Not willing to incur their superiors’ displeasure, many employees charged with getting the facts tend to sugarcoat them. Either that or project any expected troubles so far into the future that no immediate concern is warranted.
Tuolumne County Administrator Craig Pedro, we taxpayers should be happy to know, is not one those employees.
Instead of glossing over or minimizing financial problems facing the county over the months and years to come, Pedro earlier this week presented his bosses on the Board of Supervisors with an an unvarnished, bitter dose of economic reality. It included a hiring freeze, deficits, plunging revenues, curtailed service, furloughs, layoffs and no immediate improvements to the dire situation.
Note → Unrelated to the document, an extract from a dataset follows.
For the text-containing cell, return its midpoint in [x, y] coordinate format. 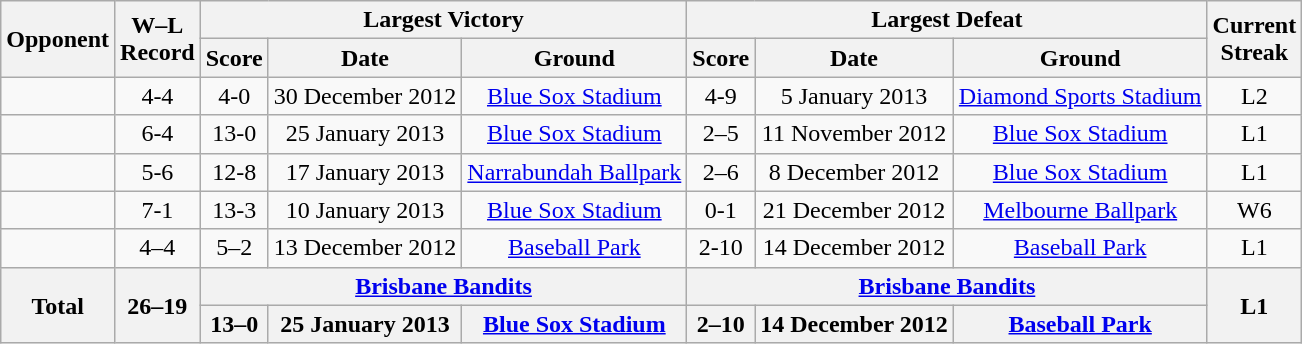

Pedro’s no-punches-pulled projection came in what looks like another dry government report entited “Strategies for Development of the Fiscal Year 2009-10 budget.” It’s a document nobody will go to sleep reading, although it could later bring on nightmares.
“Not since the Great Depression has our world, country, state and county been faced with the magnitude of financial challenges now confronting us,” it begins.
Then, after ticking off a numbing list of economic setbacks that have hit over the past 12 months, Pedro gets down to the county’s brass tacks. They are sharp and painful.
What will emerge, he warned, will be a “new normal” of services provided by the county. Far fewer services, of course, would be provided under that “new normal.”
Under Pedro’s guidance, county supervisors budgeted judiciously last year and staved off disaster. Doing so won’t be as easy this year.
The CAO warns that local tax revenue and state income will drop, while state program shifts will boost county expenses. He projects a $5.2 million general fund deficit. This could climb to $6.8 million — nearly 11 percent of the entire fund — if revenues are used to eliminate forecast fire and health fund shortfalls.
His proposed plan to deal with the crisis includes: an immediate hiring freeze pending development of a budget plan, curtailed expenses in all departments, deeper cuts in departments like planning and building where business is down, transfer of some county services (like home health and hospice) to the private sector, reducing labor costs via agreements with unions and other labor groups and parallel concessions by management employees (Pedro himself will work some 25 days without pay and forgo leave over the next 15 months, saving the county some $33,000).
Layoffs and program cuts would be the next steps, with “important” services on the chopping block before those deemed “essential” or “mandated.” The “new normal” would thus emerge.
Pedro also urges multi-year budgeting that anticipates cuts two or three years down the line, continued emphasis on economic development, exploration of cutting the mounting costs of employee benefits (which for safety employees can reach 70 cents for every dollar of pay) and an increase in the hotel-motel tax, so visitors can share in the costs of service.
The picture is not pretty and Pedro, citing studies, predicts that sustained economic recovery could be four years out. So he’s properly planned for the worst.
The news our CAO brought the board this week isn’t good. But supervisors and taxpayers as well should appreciate Pedro’s honesty, his comprehensive presentation of the crisis and his thorough research of options available.
No one enjoys navigating today’s treacherous economic seas, but having a steady hand at the helm counts for a lot.